Returning to Argentina, she was a senior researcher for the Development Research Foundation (FIDE), a think tank founded by Octavio Frigerio (son of the late MID leader, Rogelio Julio Frigerio, and Marcó de Pont's cousin). She entered public service in 1989 as chief advisor on petrochemical industry policy for the Economy Ministry's Planning Secretariat, and following her departure, was named Director of FIDE in 1991. She served over the next decade as a consultant on statistics and investment incentive policies for the city of Buenos Aires, and for the provinces of Buenos Aires and Misiones. She authored a number of papers on the local effects of globalization, on the 1992 Brady Plan for foreign debt reduction, on the Convertibility Plan for exchange rate stabilization, and on the labor market, among other topics.

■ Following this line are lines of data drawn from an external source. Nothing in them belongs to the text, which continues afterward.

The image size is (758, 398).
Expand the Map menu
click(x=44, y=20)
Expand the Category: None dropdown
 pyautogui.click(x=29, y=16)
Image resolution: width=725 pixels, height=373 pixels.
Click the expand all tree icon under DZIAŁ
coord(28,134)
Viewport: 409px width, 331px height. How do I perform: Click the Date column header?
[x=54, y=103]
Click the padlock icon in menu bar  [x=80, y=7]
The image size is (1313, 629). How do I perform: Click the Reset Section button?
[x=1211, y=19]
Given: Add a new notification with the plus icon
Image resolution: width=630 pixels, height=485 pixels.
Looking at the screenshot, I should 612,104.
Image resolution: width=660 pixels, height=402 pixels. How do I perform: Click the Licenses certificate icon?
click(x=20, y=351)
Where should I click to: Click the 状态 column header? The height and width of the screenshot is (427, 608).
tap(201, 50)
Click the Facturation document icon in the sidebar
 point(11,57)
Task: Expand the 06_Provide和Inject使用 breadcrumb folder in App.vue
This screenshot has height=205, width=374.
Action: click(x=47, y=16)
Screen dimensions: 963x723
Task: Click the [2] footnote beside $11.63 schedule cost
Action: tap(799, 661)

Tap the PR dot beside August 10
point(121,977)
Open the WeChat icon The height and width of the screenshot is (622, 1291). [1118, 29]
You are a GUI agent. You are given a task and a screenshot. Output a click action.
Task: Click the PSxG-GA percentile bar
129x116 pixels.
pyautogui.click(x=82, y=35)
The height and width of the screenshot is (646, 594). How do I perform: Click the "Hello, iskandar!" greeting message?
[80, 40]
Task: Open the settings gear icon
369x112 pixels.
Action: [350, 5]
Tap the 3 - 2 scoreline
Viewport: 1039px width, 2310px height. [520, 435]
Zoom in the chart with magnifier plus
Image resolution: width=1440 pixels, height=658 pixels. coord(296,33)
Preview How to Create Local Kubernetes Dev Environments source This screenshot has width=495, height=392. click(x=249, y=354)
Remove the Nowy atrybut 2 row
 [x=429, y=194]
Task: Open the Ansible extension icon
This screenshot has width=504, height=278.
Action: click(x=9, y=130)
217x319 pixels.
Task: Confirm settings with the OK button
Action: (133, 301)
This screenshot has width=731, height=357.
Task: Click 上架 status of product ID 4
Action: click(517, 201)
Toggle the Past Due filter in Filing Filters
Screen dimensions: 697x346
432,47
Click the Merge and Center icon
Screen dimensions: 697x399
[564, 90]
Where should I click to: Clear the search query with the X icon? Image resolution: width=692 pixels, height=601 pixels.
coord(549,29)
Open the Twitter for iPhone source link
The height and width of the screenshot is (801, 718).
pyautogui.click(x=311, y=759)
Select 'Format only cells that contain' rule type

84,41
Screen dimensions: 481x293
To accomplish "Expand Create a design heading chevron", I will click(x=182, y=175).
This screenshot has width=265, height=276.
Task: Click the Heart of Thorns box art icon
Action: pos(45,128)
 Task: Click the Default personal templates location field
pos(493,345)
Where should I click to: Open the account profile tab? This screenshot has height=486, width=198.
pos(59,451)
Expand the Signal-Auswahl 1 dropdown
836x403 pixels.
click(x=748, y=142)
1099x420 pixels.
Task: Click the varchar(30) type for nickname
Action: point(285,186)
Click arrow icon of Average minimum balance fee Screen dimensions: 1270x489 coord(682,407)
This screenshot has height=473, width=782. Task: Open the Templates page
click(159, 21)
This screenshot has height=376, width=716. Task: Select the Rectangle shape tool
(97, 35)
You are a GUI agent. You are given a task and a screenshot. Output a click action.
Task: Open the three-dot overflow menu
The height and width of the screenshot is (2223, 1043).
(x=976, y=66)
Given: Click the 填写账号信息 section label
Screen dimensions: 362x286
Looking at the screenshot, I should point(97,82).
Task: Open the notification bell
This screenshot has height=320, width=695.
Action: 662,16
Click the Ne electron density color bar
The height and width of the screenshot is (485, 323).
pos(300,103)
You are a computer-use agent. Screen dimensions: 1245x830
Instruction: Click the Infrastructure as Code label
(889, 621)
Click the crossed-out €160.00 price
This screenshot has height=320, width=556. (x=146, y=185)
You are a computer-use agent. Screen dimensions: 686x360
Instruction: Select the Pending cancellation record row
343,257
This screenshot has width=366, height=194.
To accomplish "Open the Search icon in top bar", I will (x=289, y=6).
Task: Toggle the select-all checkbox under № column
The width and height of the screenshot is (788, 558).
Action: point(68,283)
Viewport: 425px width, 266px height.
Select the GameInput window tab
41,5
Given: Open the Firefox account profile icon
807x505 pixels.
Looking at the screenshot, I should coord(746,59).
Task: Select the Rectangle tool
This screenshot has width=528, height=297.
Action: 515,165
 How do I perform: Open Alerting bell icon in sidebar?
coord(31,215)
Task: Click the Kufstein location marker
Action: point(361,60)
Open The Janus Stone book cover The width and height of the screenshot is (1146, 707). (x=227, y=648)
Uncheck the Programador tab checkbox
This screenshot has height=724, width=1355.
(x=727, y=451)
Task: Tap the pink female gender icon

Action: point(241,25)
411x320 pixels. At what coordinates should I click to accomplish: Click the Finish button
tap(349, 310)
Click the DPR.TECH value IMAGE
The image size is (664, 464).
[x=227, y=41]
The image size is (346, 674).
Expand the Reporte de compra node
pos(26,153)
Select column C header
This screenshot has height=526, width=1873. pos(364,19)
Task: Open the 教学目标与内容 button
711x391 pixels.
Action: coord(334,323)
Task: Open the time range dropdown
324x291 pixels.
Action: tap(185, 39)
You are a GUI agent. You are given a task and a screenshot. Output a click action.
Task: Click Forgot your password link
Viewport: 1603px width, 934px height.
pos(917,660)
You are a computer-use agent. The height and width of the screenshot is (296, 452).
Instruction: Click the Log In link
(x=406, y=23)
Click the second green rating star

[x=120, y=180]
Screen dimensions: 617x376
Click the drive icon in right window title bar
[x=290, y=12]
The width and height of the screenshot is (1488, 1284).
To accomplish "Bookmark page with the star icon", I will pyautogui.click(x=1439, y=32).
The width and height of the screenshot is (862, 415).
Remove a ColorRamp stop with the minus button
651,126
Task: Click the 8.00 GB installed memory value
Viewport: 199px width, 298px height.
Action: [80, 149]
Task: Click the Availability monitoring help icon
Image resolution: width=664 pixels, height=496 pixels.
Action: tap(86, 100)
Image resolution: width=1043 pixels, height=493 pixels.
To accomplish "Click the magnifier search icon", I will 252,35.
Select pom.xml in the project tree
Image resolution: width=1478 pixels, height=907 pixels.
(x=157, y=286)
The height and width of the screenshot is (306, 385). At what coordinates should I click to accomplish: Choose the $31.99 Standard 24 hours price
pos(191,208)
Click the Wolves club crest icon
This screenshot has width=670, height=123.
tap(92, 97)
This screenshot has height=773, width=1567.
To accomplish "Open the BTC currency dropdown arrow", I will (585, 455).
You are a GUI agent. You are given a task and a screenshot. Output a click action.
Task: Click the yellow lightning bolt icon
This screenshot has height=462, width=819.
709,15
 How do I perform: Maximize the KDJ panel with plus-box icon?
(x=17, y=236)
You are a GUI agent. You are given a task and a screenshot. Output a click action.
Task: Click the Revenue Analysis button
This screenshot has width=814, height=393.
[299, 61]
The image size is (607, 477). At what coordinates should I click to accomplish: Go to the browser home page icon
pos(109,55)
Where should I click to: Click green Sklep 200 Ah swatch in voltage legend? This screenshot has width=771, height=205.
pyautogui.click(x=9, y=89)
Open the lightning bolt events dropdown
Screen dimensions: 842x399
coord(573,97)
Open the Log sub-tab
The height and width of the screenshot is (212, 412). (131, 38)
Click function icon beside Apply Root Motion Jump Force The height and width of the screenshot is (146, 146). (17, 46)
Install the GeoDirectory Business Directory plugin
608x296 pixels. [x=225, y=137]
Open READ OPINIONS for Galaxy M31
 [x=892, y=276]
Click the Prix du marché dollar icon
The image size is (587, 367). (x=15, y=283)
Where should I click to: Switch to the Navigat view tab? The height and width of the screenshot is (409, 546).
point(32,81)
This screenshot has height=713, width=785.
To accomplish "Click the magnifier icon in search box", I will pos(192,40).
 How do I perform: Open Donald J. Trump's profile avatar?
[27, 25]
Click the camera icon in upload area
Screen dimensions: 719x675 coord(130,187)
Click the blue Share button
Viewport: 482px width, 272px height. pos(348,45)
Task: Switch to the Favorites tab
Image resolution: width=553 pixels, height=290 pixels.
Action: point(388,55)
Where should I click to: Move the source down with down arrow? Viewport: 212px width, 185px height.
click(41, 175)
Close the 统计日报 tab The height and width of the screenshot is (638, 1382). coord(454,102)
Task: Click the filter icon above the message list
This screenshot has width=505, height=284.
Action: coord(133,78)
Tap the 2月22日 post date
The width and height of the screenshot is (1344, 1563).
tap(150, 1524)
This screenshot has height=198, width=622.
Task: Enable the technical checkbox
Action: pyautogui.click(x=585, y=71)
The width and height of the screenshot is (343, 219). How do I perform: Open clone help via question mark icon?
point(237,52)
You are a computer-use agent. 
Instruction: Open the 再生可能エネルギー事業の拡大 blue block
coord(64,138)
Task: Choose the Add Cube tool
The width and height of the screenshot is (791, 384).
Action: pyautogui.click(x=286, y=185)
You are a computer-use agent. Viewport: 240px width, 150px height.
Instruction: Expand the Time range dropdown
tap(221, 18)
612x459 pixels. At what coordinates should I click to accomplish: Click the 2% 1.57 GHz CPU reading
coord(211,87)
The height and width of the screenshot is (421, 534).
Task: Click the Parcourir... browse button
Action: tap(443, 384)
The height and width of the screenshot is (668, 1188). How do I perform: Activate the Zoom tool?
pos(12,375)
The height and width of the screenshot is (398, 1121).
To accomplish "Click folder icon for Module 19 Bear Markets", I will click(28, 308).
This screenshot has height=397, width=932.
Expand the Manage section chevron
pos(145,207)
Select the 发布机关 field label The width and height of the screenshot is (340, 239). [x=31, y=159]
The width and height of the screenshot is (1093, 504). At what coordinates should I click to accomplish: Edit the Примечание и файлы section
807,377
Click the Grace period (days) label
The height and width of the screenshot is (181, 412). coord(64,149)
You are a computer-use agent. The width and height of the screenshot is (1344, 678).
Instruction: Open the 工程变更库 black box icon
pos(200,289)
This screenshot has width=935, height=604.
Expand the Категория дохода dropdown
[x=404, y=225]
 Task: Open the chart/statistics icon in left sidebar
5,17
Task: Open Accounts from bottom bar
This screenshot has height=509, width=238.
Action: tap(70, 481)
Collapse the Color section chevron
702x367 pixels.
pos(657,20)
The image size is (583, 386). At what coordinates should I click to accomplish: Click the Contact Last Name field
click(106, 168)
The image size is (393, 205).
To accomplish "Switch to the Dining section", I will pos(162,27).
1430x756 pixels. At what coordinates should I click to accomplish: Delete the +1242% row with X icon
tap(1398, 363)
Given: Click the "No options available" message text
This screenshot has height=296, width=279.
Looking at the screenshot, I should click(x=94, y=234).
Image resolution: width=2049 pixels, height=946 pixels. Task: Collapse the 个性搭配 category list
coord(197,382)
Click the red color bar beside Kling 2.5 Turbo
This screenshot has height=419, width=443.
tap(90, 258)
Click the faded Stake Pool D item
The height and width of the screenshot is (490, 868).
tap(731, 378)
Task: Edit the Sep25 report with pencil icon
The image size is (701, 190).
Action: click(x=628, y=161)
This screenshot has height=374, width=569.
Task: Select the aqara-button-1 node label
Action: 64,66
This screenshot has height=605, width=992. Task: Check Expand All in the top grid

Marcó del Pont was briefly chief policy advisor for Production Minister José Ignacio de Mendiguren (January to March 2002), and authored a book, Crisis y Reforma Económica, in 2004.

==Political career==
Marcó del Pont was elected to the Lower House of Congress on the Front for Victory (FPV) ticket in the 2005 mid-term elections. She seconded Education Minister Daniel Filmus on the federal district's FPV party list for elections to the Senate in 2007; in an otherwise banner year, the FPV was defeated in that race, however.

A supporter of shaping monetary policy to advance economic and employment growth, in March 2008 she was named President of state-owned Banco Nación, the largest commercial bank in Argentina. Following controversy surrounding President Cristina Kirchner's decision to earmark foreign exchange reserves to retire high-interest government bonds, and Central Bank President Martín Redrado's exit in January 2010, Marcó del Pont was named President of the Central Bank of Argentina on February 3.

Upon the election of Alberto Fernández as President of Argentina in 2019, she was appointed as head of the Administración Federal de Ingresos Públicos, Argentina's federal tax administration. In 2022, she was appointed Secretary of Strategic Affairs in the Presidential Office, succeeding Gustavo Béliz.

==Personal life==
Marcó del Pont married Jorge Cafferata, a prominent local psychiatrist, and had three children. Teaching at the National University of Lomas de Zamora between 1999 and 2002, she joined developmentalist economist Aldo Ferrer and other University of Buenos Aires academics in Plan Fénix, which advocated a more balanced globalization.